Lover, lover. If your lover isn’t human, can they still be a human’s lover?
When Tang Yu finished listening, he did not feel any of the emotions she expected.
Instead, he actually looked a little guilty at first, then his eyes lit up, startlingly bright.
“I’m honored,” Tang Yu said, very firmly.
Even Director Li was surprised. “So you accept it? You accept all of it?”
“Of course,” Tang Yu said without hesitation. “From the tips of his ears to the tip of his tail, I accept every bit.”
Director Li went quiet for a moment, and realized all the comforting lines she’d prepared were useless.
She’d done a bunch of work for nothing. Technically she should be tired, but she wasn’t.
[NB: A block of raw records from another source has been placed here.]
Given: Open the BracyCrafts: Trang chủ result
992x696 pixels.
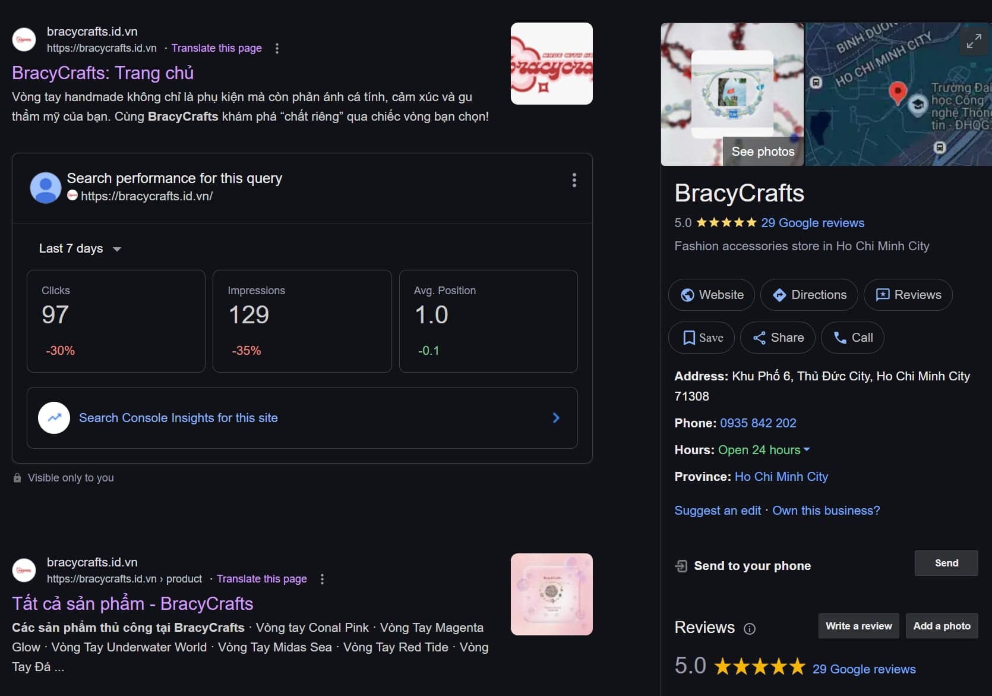Looking at the screenshot, I should pos(103,73).
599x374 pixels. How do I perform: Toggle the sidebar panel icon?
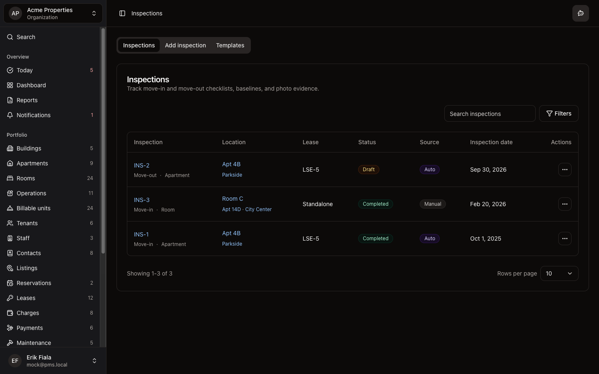click(122, 13)
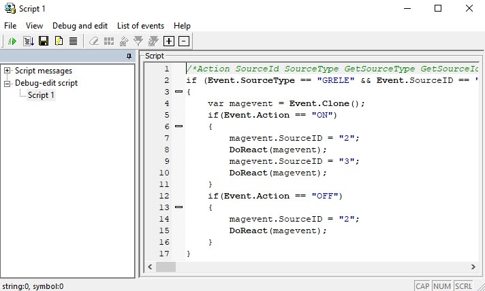Open the Debug and edit menu

click(80, 25)
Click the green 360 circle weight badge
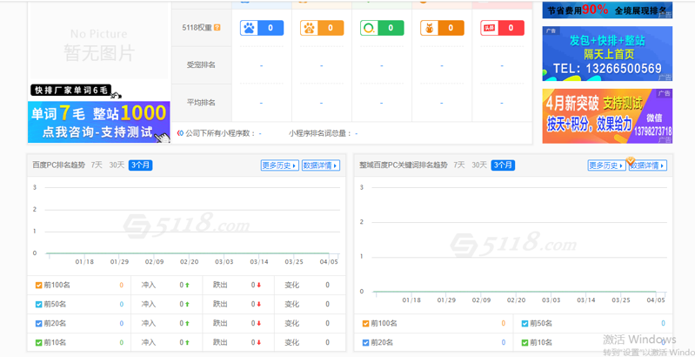Viewport: 695px width, 357px height. click(381, 28)
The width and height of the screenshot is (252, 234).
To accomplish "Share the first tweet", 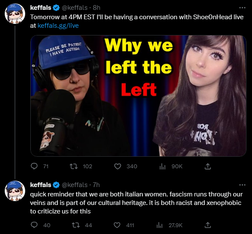I will (x=208, y=167).
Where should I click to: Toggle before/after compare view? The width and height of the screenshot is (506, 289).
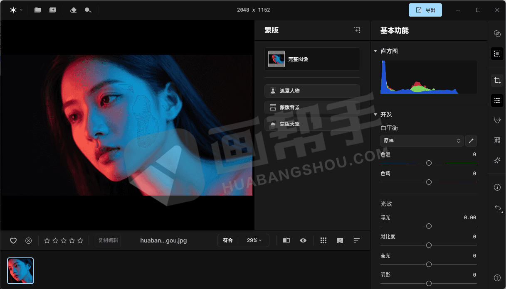[x=286, y=240]
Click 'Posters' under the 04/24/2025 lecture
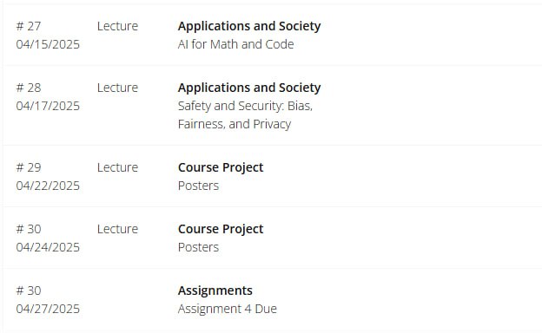This screenshot has height=333, width=542. click(x=198, y=247)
She just lifted her brows and smiled. “Actually, I’m quite happy to see that.”
Sang Zhao understood. He let out a cheer and leaned in to kiss Tang Yu’s lips.
Director Li’s brows snapped together and her mouth pulled down. She immediately looked away, her voice twisting. “Oh, uh, yeah... that wasn’t what I wanted to see.”
Author’s Note:
The little cat: When it comes to cursing someone out, my vocabulary is especially rich. I deserve a thumbs up!